> **Extracted information**:
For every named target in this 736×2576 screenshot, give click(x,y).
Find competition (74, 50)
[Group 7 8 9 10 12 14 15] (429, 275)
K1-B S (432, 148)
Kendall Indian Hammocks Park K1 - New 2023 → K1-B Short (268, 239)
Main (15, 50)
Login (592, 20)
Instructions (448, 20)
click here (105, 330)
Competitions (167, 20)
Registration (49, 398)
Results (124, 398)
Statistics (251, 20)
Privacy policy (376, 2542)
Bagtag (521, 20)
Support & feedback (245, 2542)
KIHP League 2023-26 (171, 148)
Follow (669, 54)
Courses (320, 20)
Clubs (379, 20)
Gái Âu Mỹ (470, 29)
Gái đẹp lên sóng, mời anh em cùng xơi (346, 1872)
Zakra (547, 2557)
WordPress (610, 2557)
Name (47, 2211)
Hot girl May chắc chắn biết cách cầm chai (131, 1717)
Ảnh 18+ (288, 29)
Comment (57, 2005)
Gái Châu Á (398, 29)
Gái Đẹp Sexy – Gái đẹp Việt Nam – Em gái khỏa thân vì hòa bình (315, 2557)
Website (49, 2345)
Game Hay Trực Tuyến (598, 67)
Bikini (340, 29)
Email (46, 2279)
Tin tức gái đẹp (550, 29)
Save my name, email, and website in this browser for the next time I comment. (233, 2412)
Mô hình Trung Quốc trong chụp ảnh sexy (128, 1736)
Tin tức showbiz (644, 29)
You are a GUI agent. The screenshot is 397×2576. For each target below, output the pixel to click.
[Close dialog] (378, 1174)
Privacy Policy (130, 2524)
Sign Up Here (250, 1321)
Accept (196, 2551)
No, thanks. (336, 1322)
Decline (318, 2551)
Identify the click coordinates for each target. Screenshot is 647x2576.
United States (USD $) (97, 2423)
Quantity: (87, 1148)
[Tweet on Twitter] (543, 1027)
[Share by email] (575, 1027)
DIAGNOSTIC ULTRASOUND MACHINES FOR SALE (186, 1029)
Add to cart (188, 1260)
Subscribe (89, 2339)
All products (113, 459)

> **What you need to do**: Respond with one number only: how many lines of the data contain "each".

> **The completed task**: 2